I got excited with what I heard about NixOS, so I want to try it. However, I have run into an issue with partitioning. When I am following the manual, for UEFI partitioning, using parted, I end up with the following warning:
Warning: You requested a partition from 1000kB to 512MB (…)
The closest location we can manage is 1000kB to 412MB (…)
Is this still acceptable to you?
If I enter “Yes” here I am warned with:
Warning: The resulting partition is not properly aligned for best performance: 1953s % 2048s != 0s.
Any suggestion on what I should do in this situation?
it would probably work fine, honestly, but the “correct” fix is to align the partition start the way it says
kB in parted is decimal kilobytes, so you asked it to start at 1,000,000 bytes. sectors are 512 bytes, so doing the arithmetic I verify that you asked it to start at 1953 sectors and a little bit, which is what it’s telling you.
2048 sectors is 1024 kibibytes (binary “kilobytes”). the way I normally specify quantities like that is by writing 1024KiB (instead of 1000kB as you wrote), which is notation that parted understands, so in your place I’d do that.
it does waste a bit of space. it’s not significant by today’s standards, but still… anyway, while I haven’t run benchmarks or anything and it would depend on your hardware, I would guess that you’re more likely to notice the time cost of not aligning it properly than the space cost of aligning it. so I’d align it.
it might be helpful also to know what size your disk is and what other partitions you’re putting on it, if you feel like sharing. it’s a bit weird that it’s a hundred megs smaller than you seem to expect.
And, it was the last command that threw this warning:
Warning: You requested a partition from 1000kB to 512MB (sectors 1953..1000000).
The closest location we can manage is from 1000kB to 412MB (sectors 1953..804863).
Is this still acceptable to you?
When I opened my drive in cfdisk I could easily see start and end block for the remaining boot partition.
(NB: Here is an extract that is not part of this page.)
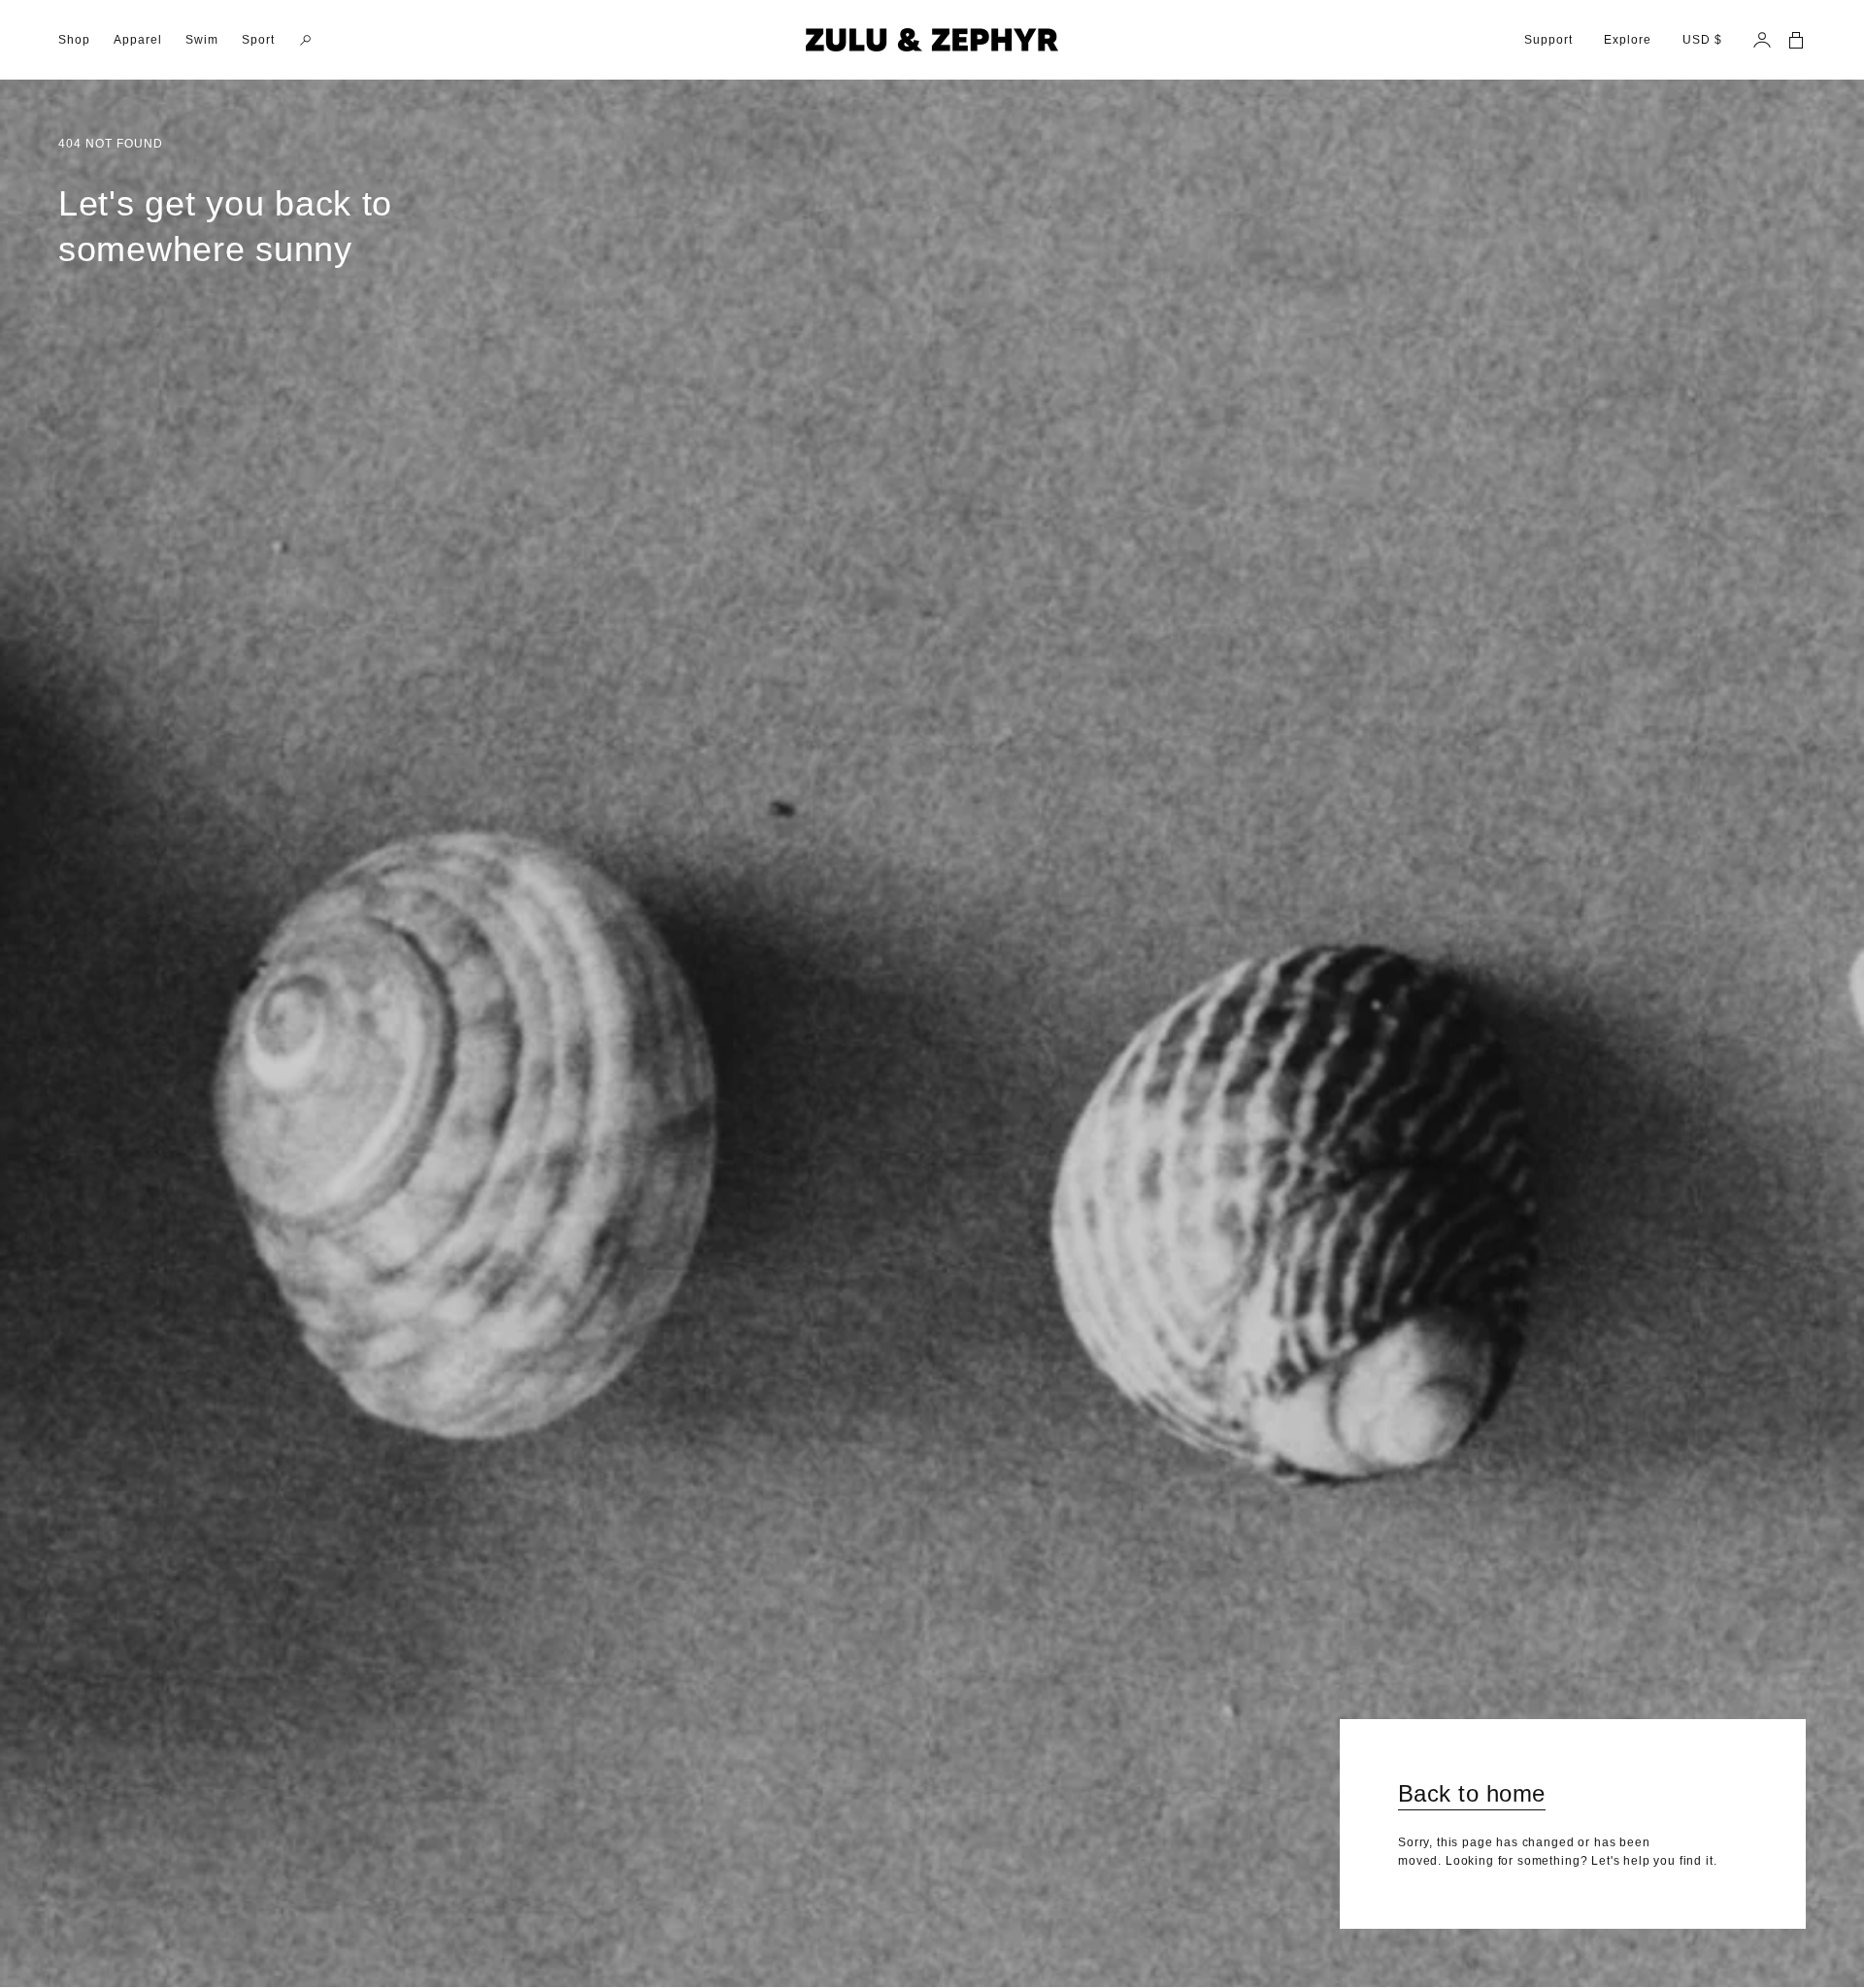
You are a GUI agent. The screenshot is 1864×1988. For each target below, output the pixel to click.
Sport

So, I used those values for the final partition command. Then it ran without any warnings.
After I had installed the OS, and rebooted, no boot partition was found. So, I had to start from scratch again. This time the numbers of the boot partition made a lot more sense. I do not know what I did wrong the first time.
Below is how I ended up partitioning my drive. I used cfdisk to find start and end sector for the boot partition. Maybe, this time, it would have worked using the command parted /dev/nvme0n1 -- mkpart ESP fat32 1MB 512MB. I forgot testing that.
Really wish parted just had a --auto-align like toggle… I’m not really concerned about losing a sector worth of information. However, having a command fail on me because of slight alignment issues is infuriating.
there’s definitely lots of valid ways to partition things. I like parted because I talked with the maintainer a long time ago and I appreciated the things he said about reliability in low-level tools like this (since anything operating at this level has potential to corrupt things). the other tools are all also fine though, it’s very rare to hear of a problem with any of them in practice. it’s just slightly different styles, an entirely personal decision at the end of the day.